(Stored data entries)
------------------------------
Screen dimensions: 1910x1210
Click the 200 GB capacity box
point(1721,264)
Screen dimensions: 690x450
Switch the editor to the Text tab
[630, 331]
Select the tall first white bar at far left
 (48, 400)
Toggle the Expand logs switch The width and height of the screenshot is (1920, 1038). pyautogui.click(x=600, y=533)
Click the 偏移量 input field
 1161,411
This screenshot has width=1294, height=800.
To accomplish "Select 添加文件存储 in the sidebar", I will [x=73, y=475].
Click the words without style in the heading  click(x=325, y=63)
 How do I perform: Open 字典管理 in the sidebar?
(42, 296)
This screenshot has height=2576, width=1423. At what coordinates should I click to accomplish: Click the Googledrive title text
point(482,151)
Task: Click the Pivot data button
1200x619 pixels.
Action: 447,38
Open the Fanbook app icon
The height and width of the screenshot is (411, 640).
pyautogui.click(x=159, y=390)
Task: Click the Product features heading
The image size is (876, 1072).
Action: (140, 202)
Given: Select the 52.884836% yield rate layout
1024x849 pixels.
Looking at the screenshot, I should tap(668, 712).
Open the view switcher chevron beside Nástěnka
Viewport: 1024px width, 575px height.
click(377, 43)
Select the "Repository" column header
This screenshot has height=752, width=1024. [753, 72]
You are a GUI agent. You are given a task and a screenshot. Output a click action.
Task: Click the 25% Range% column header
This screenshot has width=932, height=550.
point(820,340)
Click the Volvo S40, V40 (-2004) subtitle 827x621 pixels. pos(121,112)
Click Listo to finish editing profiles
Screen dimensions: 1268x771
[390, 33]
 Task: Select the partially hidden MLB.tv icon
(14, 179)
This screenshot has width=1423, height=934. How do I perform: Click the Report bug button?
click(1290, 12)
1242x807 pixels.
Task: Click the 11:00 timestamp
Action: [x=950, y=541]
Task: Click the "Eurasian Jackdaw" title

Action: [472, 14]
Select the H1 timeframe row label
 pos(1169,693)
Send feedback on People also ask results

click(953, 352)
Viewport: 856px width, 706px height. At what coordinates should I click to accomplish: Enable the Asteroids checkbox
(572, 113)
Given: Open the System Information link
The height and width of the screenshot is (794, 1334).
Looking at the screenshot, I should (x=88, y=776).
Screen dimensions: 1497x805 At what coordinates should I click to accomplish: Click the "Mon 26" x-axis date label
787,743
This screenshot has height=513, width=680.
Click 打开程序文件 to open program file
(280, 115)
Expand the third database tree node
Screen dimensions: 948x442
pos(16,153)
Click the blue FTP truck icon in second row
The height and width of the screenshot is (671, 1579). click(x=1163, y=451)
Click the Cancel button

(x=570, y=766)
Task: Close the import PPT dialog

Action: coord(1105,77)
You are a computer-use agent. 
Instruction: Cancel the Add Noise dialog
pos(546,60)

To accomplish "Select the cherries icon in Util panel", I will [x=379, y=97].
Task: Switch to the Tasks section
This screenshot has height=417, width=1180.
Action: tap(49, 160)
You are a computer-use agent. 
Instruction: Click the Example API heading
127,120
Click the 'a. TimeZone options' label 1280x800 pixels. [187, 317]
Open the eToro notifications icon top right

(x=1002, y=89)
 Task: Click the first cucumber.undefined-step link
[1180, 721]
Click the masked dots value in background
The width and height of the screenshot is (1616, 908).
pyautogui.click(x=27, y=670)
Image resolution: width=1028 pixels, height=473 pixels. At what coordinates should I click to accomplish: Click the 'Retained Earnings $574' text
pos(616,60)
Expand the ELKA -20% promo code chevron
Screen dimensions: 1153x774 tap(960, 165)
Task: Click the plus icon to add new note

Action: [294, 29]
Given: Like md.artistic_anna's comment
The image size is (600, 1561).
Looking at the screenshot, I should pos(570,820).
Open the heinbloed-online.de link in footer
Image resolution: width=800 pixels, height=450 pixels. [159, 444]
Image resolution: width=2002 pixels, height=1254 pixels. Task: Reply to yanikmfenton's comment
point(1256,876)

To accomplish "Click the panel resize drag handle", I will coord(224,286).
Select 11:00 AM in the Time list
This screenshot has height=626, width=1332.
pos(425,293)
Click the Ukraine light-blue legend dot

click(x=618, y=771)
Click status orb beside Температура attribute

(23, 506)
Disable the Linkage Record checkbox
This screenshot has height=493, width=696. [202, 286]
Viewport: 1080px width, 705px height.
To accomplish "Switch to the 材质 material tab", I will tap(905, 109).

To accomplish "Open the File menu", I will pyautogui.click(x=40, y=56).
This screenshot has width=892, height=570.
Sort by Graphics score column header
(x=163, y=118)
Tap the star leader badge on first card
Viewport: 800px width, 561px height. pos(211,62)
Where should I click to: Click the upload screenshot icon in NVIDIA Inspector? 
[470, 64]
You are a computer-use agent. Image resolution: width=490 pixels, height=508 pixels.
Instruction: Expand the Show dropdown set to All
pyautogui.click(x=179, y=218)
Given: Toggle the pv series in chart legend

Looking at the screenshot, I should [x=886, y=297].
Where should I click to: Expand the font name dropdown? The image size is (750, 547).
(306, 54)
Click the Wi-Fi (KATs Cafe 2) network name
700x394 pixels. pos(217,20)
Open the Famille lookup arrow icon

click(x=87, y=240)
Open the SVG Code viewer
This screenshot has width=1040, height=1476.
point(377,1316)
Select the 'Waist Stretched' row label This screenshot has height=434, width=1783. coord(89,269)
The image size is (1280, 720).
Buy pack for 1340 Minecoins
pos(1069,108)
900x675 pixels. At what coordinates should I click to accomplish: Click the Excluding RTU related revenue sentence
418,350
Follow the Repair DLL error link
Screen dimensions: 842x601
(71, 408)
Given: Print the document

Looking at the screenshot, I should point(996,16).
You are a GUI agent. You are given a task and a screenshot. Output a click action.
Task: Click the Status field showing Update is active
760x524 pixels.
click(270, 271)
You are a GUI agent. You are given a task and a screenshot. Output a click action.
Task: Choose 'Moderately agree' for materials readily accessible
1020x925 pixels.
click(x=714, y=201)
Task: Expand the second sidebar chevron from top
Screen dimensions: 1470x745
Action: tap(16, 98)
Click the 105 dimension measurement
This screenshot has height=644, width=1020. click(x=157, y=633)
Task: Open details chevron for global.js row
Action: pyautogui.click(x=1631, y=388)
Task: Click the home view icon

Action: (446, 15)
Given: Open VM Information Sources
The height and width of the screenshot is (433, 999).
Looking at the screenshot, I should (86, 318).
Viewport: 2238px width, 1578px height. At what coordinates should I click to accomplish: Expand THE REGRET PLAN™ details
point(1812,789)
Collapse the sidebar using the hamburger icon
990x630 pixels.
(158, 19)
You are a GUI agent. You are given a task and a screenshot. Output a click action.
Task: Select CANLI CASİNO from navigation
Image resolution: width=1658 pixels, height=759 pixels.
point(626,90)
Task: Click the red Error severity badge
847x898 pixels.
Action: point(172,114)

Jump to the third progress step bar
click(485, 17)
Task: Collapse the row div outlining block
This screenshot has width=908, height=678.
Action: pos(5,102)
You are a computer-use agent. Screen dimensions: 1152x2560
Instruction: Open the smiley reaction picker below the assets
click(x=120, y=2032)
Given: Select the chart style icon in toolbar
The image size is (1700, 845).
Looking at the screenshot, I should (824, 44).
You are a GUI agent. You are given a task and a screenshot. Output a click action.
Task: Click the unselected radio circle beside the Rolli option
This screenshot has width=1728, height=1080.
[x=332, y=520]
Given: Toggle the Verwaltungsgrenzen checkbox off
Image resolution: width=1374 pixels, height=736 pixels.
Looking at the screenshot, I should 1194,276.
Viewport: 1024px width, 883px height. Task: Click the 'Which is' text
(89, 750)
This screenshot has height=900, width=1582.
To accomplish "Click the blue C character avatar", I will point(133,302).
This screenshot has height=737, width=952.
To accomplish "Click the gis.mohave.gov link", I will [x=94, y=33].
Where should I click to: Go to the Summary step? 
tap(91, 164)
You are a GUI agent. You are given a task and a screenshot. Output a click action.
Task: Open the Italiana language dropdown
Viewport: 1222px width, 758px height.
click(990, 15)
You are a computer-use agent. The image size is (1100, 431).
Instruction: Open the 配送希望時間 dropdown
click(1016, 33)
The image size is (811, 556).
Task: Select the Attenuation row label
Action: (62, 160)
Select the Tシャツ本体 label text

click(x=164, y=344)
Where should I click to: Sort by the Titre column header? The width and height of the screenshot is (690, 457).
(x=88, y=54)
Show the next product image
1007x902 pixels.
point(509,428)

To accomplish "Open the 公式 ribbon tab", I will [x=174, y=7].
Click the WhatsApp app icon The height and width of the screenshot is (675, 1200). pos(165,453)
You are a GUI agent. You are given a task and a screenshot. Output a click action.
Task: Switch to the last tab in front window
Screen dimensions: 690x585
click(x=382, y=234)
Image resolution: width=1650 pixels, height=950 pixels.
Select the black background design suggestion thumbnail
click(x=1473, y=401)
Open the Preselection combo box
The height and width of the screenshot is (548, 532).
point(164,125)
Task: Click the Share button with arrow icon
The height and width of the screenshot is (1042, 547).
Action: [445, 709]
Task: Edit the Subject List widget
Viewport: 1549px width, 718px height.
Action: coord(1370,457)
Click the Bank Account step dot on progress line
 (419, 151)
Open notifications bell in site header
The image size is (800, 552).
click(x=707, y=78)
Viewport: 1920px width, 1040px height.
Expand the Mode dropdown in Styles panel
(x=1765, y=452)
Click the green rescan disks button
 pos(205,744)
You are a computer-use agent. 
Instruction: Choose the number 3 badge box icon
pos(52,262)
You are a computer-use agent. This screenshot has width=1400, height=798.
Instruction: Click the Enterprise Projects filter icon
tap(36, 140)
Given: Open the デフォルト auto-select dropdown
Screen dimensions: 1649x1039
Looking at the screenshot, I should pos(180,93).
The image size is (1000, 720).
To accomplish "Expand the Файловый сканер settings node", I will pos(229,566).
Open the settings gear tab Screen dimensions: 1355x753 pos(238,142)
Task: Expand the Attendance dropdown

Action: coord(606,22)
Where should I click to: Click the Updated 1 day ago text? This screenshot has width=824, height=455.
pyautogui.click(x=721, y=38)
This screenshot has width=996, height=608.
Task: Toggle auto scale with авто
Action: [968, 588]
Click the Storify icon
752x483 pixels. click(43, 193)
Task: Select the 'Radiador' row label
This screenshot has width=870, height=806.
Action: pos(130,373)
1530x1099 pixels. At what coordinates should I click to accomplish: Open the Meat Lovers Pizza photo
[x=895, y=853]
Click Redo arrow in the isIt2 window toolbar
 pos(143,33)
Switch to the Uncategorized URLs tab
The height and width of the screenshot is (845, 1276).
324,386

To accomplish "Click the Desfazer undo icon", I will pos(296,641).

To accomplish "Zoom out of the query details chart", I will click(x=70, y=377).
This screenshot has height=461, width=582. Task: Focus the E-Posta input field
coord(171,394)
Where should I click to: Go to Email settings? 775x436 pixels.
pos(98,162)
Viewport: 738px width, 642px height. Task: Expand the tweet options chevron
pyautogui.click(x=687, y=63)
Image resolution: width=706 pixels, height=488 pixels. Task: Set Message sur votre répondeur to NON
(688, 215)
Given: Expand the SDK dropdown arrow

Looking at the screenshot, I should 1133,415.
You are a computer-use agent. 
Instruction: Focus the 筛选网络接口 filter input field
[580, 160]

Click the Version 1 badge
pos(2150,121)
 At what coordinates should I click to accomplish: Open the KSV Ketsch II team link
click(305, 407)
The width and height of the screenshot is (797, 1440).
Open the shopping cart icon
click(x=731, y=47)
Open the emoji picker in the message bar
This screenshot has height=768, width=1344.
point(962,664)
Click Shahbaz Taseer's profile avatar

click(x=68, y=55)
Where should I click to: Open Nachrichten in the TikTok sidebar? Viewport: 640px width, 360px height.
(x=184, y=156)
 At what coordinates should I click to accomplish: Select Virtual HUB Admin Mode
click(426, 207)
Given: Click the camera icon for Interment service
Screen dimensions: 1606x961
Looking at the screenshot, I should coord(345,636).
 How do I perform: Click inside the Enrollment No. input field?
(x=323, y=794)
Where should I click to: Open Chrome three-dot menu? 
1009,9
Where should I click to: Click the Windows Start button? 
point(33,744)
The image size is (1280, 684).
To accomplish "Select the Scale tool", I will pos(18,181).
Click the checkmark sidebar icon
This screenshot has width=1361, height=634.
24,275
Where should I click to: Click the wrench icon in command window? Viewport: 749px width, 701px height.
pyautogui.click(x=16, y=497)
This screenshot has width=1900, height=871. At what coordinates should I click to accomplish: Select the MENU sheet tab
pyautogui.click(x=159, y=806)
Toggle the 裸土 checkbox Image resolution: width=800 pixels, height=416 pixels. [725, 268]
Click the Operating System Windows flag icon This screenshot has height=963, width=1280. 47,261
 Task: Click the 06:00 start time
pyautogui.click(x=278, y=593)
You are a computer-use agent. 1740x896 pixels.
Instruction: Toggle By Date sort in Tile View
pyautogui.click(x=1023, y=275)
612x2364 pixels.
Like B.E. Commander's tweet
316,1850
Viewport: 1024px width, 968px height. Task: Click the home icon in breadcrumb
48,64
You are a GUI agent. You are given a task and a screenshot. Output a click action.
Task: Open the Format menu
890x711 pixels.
------------------------------
What needs to be done:
Scan the entries above and show each line that contains the word "System".

Written reply:
Given: Open the System Information link
Click the Operating System Windows flag icon This screenshot has height=963, width=1280. 47,261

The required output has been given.